Nevertheless, a twisted bilayer of TMD, which yields a variety of fundamental physics including flat bands and strong e–e interactions^[13,14], have been overlooked thus far in regard to the investigation of valley Hall effect in them. Especially, when constructed with a certain twist angle, the symmetry breaking spontaneously takes place, which should be more favorable in terms of the detection of valley degree of freedom in those moiré systems^[15].

Here, we show the study of the valley Hall effect (VHE) in 40°-twisted chemical vapor deposition (CVD) grown WS₂ moiré transistors, using optical Kerr rotation measurements at 20 K. We observe a clear gate tunable spatial distribution of the valley carrier imbalance induced by the VHE when a current is exerted in the system. Further, our results demonstrate that TMD moiré heterostructure can offer an attractive platform for probing and manipulating valley degree of freedom.

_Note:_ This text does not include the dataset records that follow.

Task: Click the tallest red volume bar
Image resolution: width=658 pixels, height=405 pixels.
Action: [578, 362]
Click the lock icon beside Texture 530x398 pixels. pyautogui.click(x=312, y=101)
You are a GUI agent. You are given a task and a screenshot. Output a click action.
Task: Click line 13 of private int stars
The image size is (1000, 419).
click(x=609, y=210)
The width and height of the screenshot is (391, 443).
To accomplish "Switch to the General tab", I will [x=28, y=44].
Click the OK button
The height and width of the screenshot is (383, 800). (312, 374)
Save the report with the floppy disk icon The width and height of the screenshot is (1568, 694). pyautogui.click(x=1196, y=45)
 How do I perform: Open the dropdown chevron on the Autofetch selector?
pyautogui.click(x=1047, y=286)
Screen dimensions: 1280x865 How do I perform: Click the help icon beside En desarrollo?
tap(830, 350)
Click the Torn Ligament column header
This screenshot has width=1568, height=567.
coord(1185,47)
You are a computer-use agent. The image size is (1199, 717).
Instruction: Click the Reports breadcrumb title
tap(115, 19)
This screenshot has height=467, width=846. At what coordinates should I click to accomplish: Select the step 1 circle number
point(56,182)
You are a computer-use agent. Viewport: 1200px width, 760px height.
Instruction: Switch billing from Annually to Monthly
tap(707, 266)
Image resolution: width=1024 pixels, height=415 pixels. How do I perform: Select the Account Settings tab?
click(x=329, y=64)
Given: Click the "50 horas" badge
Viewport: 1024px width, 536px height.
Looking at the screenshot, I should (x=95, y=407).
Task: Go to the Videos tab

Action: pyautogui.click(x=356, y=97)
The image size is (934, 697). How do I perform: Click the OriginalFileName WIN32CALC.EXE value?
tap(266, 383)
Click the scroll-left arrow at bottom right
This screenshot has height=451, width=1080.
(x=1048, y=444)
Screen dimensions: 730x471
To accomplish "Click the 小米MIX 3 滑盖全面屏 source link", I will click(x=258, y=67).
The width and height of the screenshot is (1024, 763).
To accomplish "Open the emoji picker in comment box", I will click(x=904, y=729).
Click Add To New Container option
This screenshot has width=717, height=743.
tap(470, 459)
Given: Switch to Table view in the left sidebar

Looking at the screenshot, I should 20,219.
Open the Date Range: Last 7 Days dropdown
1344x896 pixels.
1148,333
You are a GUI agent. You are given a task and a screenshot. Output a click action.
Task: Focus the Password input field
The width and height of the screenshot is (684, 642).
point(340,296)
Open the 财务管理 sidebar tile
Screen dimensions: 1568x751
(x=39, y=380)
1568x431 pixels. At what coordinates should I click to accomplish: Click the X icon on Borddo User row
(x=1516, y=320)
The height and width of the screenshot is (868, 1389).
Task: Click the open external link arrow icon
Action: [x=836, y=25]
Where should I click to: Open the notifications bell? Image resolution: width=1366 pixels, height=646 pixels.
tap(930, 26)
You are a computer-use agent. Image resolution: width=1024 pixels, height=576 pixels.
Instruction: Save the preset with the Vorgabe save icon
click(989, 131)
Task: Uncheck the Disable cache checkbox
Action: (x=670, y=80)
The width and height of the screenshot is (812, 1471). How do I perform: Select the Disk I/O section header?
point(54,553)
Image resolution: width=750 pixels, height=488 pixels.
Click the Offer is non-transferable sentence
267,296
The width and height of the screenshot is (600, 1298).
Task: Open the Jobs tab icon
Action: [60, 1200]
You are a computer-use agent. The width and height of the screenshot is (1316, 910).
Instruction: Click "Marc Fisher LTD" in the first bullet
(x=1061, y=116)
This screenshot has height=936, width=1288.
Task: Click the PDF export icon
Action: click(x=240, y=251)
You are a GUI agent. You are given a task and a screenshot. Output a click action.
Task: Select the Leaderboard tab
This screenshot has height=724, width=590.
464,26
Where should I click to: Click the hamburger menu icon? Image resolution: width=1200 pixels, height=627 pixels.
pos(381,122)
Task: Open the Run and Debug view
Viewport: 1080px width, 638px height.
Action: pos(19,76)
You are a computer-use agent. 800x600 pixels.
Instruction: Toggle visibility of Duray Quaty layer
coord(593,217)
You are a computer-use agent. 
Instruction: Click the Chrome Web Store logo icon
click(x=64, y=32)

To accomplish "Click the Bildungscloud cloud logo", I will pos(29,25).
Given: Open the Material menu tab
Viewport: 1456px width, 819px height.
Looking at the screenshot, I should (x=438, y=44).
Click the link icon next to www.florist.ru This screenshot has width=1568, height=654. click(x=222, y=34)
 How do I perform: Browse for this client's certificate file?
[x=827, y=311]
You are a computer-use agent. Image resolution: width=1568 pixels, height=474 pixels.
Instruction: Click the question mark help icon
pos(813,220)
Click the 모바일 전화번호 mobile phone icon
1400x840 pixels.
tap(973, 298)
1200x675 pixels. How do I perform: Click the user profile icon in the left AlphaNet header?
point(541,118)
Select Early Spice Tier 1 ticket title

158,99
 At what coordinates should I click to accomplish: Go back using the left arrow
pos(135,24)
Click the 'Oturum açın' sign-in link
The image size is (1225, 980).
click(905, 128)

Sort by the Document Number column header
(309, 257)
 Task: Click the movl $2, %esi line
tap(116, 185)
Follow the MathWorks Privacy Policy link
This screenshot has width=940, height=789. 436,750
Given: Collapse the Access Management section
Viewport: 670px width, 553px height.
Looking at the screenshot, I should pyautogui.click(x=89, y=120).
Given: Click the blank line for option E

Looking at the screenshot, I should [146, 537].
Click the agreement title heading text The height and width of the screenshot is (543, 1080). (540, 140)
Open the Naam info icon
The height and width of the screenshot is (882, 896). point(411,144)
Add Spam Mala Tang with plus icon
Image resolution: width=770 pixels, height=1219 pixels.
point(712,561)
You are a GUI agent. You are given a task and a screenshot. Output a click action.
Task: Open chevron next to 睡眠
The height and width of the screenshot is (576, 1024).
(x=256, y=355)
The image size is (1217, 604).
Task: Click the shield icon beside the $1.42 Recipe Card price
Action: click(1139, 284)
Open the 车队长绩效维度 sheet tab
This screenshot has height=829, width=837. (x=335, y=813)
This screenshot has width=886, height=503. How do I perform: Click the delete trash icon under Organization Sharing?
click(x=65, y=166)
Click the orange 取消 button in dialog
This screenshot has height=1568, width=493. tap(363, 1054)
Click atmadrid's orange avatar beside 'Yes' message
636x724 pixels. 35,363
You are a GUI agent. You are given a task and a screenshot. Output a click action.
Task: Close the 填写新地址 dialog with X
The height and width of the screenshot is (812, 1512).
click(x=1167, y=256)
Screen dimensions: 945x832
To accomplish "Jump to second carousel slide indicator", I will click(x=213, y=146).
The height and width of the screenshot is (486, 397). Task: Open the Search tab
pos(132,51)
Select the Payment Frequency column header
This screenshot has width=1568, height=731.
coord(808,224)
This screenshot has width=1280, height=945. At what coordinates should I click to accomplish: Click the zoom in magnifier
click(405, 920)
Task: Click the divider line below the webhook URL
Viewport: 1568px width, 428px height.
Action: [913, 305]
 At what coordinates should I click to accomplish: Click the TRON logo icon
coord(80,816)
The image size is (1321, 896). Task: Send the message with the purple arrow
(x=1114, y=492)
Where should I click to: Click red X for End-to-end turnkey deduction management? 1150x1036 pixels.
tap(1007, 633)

To fabricate the WS₂ moiré transistors, the twisted bilayer WS₂ with different angles were first grown on the SiO₂/Si substrates by an improved CVD method with the assistance of heteroatom tin (Sn) for reducing stacking energy. The details of the process of growth can be found in our former article^[16]. Systematic characterizations using optical spectroscopy of the studied devices are carried out, with the details shown in Supplementary Fig. S1. To further confirm local atomic configuration and interlayer stacking induced moiré superlattice, scanning transmission electron microscopy (STEM) characterization of typical twisted WS₂ double layers (0° and 40° twisted, for example) are shown in Supplementary Fig. S2.Fig. 1(a) shows the schematic of twisted bilayer WS₂ and the spin-split conduction band minima and valence band maxima near the K⁺ and K⁻ valleys. The spin and valley degree of freedom can be selectively operated using circularly polarized light due to the optical selection rule^[17,18]. Thus, with linearly polarized light, we can probe the accumulation of spin-polarized and valley-polarized carriers using the measurement of magneto-optic Kerr rotation (KR)^[19]. The signal of Kerr rotation should be opposite for the K⁺ and K⁻ valleys due to the opposite sign of the Berry curvature around the two valleys. To obtain a better sample quality and enhance the mobility of WS₂, we transferred multi-layered h-BN flakes onto the top of twisted bilayer WS₂. The van der Waals heterostructures were then shaped into rectangular geometry by using standard electron-beam lithography and dry etching in a plasma system. The edge contact electrodes (5 nm Cr/50 nm Au) to WS₂ were deposited by electron-beam evaporation. The corresponding optical images of a typical device for every step are shownFigs. 1(c)–1(e). For this device, the twist angle of the as-grown bilayer WS₂ is about 40°.Fig. 1(b) shows a schematic of the final device structure.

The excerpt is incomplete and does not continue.